Given that we’re roughly dealing with something whose age is quantifiable in months rather than years, the final goal and tangible solutions might be a little far, but the initial POCs and experiments have sparked innovation and are forcing people to think fundamentally differently about how businesses work.
But the question most executives ask these days is: “Where to start and how to use it to our advantage?”
The GenAI Playbook: Going Back to the Whiteboard
The global generative AI market is approaching an inflection point, with a valuation of $8 billion and an estimated CAGR of 34.6% by 2030. Even Gartner has placed GenAI at the peak of inflated expectations in their hype cycle. Most research reports highlight nearly 50-70% adoption of generative AI at least in the exploration stage.
But people forget that generative AI is still AI; it needs the capability that any AI would have in terms of strategy, technology, tools, and people. So, it is highly recommended that executives think about this as part of their overall AI strategy. One of the ways the strategy has changed is the need for better governance, shorter roadmaps, and more use cases.
If not treated this way, generative AI and LLMs would remain as isolated and siloed implementations without much interconnectedness and proper governance.
For now, the three key facets of any GenAI playbook should be: Strategy, Infrastructure, and Roadmap.
Generative AI Strategy
One of the biggest challenges we are seeing organizations face right now is that even before reaching the Proof of Concept (POC) stage, most lack a well-defined strategy and a set of identified use cases.
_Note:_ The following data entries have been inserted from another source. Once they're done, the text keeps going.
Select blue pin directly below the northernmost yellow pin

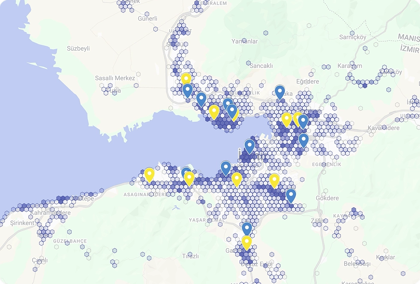click(187, 90)
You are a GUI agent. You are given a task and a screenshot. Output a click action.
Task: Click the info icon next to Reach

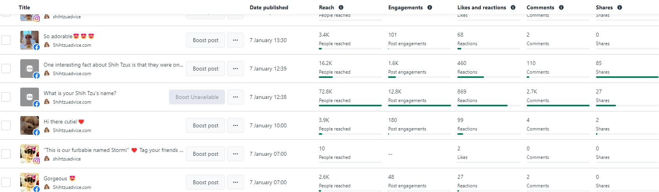tap(341, 7)
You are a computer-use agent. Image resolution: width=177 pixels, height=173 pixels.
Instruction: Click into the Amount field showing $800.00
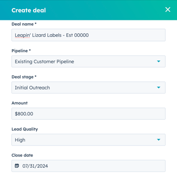click(88, 114)
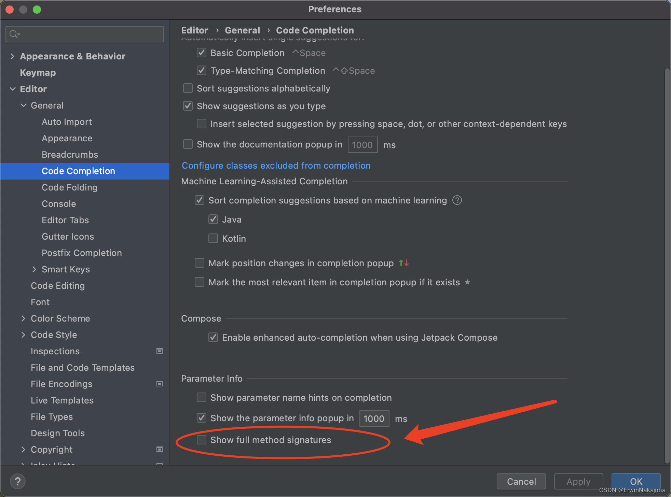
Task: Click the help question mark button
Action: [18, 481]
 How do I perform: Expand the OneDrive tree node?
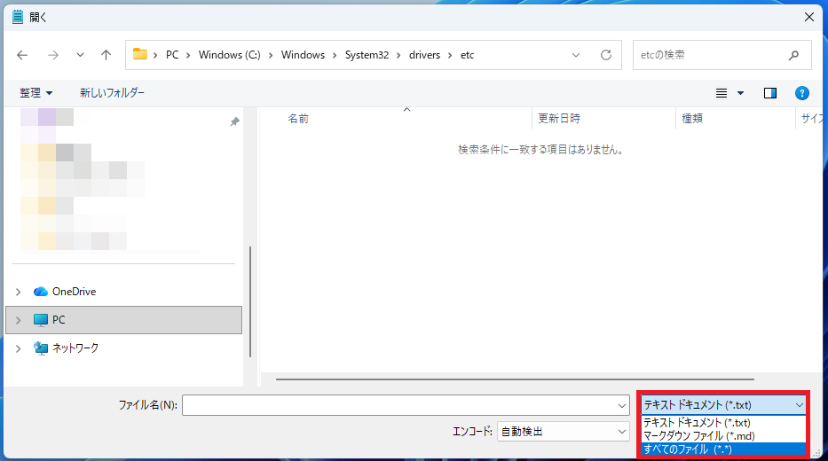[x=19, y=292]
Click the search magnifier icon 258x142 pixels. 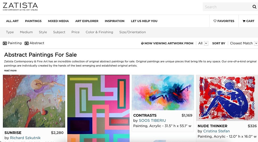pos(254,7)
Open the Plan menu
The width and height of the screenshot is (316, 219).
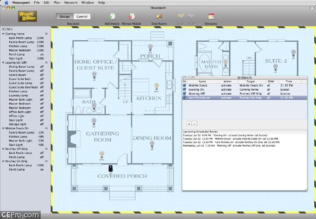(x=57, y=3)
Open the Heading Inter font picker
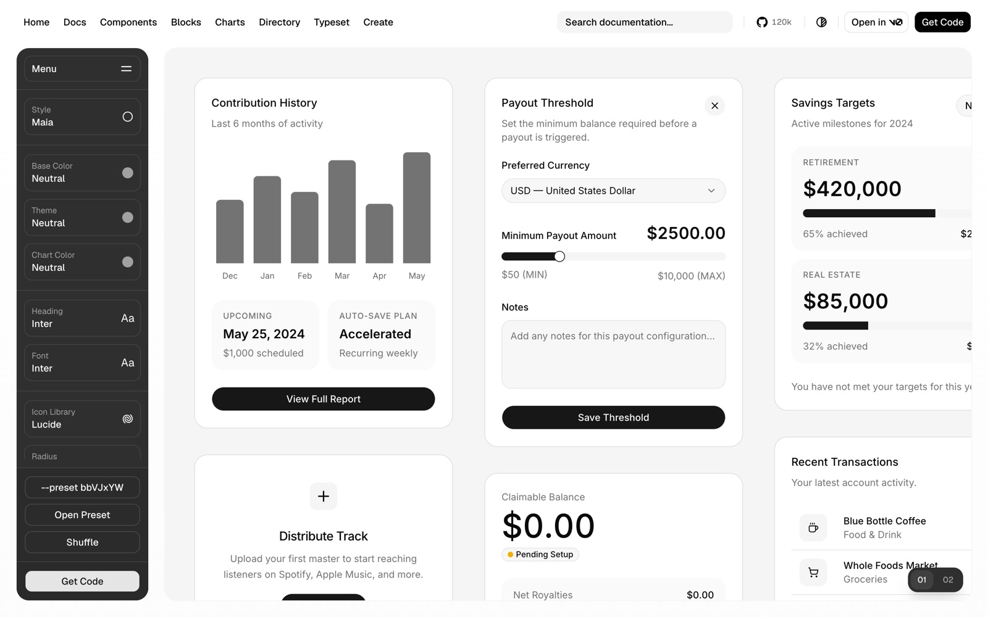The width and height of the screenshot is (988, 617). click(x=82, y=318)
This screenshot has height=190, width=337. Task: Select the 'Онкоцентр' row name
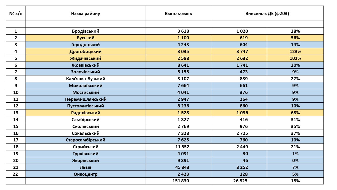[86, 174]

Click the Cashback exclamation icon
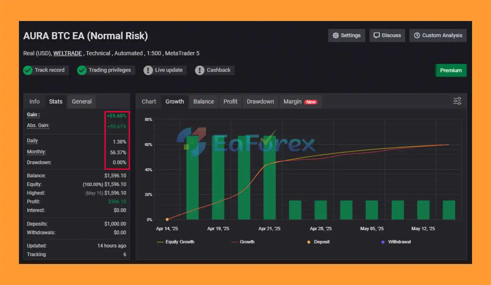pos(199,70)
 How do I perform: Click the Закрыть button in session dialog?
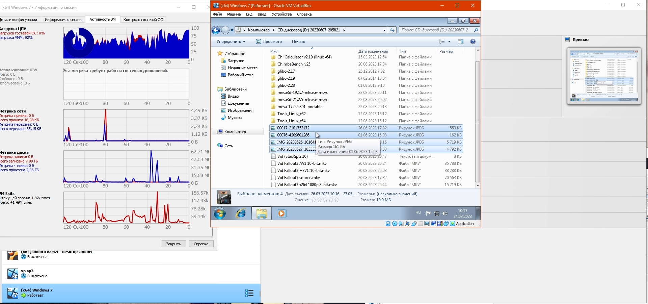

It’s important to identify use cases with low complexity but high impact and low validation. This might be possible by creating a matrix of feasibility vs. business value each of them provides and choosing the right one based on your priorities. Based on which function to start, which department to work on, and the type of implementation you want, prioritize the ones that have maximum value. Some of the types of LLM implementations include:
- Use LLM “as-is”
- Embed LLM Into an application frame
- LLM as chatbot
- Use to generate training data for conversational AI
- Embed LLM Into a workflow
- Document retrieval
Please note all these have different levels of complexity for implementation. This is where the analysis of current infrastructure and teams comes into consideration.
Infrastructure
Even if organizations want to leverage generative AI for insights, they might not have the right data infrastructure and business processes in place when implementing AI for practical use. Data quality issues might impact the output, or your organization’s systems and platforms might have unique needs and capabilities. What’s more, there might be specific training practices needed for success. As everyone knows, GenAI is prone to bias and hallucinations; if there are data quality or training issues, the output would be manifested incorrectly, to put it lightly.
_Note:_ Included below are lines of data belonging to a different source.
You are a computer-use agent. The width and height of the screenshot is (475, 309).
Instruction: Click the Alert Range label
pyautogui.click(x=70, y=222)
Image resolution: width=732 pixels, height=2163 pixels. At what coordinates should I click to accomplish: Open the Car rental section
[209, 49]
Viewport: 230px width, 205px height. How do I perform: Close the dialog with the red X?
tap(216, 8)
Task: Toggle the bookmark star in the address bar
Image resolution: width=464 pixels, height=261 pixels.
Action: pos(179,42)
Because of this, your organization should organize a team with some related expertise. A team consisting of business experts, engineers, and AI specialists would work. Obviously, you can’t expect people to have 10 years’ experience with generative AI, but something close to that – such as people on your data science team, with LLM or NLP or prompt engineering experience – would be beneficial. Such expertise will be needed while transitioning from individual inquiries to production-level applications. Accuracy will be critical, and training on extensive data sets will become foundational.
One of the main reasons AI projects don’t take off is the lack of leadership, so you should also ensure someone can pilot the program.
Roadmap for Deployment
Once you have the pilot objectives and risks, you can consider the deployment approach. In the spectrum of build vs. buy, you can either consume generative AI embedded in applications like Adobe Firefly, Canva’s Editor, Hubspot Magic Assistant, etc., or build custom models from scratch with the help of open APIs (for any confidential or sensitive data).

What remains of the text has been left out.